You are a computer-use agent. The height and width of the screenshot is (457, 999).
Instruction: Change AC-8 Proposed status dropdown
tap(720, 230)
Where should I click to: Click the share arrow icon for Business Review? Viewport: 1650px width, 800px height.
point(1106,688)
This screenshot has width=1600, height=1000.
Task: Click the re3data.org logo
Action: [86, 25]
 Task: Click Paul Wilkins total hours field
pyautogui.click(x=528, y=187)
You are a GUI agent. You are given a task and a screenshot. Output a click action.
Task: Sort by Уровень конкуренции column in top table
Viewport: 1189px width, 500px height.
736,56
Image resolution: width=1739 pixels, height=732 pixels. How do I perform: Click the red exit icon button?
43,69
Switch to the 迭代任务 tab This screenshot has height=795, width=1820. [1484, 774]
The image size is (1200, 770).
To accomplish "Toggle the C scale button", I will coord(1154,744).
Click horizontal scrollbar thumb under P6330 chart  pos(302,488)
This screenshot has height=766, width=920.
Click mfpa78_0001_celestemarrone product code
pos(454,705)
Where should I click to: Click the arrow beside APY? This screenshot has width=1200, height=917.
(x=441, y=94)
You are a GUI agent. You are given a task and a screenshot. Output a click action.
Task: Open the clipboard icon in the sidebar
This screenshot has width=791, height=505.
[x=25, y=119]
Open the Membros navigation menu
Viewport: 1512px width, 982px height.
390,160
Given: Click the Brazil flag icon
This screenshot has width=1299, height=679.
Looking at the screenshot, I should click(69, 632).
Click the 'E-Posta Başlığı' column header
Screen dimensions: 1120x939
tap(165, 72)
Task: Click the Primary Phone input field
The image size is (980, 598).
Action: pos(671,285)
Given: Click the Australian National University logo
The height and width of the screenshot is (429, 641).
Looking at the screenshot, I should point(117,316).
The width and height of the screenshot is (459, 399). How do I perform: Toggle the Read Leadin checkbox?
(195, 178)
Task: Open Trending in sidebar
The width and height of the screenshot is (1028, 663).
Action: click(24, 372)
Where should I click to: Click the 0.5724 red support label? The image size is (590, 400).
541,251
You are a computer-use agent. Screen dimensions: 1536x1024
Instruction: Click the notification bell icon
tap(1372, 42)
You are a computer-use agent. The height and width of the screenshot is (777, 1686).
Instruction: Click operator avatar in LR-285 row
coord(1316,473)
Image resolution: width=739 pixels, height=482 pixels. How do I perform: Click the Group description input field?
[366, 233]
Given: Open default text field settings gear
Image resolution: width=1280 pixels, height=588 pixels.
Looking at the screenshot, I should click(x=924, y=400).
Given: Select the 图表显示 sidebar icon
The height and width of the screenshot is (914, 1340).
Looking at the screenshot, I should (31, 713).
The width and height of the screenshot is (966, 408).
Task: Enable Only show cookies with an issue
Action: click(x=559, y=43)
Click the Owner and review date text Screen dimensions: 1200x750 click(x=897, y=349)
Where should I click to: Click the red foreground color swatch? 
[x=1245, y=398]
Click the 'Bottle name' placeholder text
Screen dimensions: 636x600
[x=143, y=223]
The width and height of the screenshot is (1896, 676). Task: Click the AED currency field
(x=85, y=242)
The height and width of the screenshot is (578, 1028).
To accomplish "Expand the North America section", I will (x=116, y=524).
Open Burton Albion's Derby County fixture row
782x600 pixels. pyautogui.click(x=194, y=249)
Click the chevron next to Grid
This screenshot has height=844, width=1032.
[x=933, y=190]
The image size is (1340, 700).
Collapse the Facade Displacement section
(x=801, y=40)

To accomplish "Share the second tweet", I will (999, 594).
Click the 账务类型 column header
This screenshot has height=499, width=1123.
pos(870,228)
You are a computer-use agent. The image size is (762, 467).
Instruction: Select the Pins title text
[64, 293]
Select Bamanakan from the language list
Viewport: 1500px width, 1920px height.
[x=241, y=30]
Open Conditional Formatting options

--------

● **DIRECTIONS FOR THIS TASK**
Only this range is to be output: the line that contains "You are a computer-use agent. The image" through the last line of the records above, both inclusive.

● **SOLUTION FOR THIS EXERCISE**
You are a computer-use agent. The image size is (762, 467).
Instruction: Select the Pins title text
[64, 293]
Select Bamanakan from the language list
Viewport: 1500px width, 1920px height.
[x=241, y=30]
Open Conditional Formatting options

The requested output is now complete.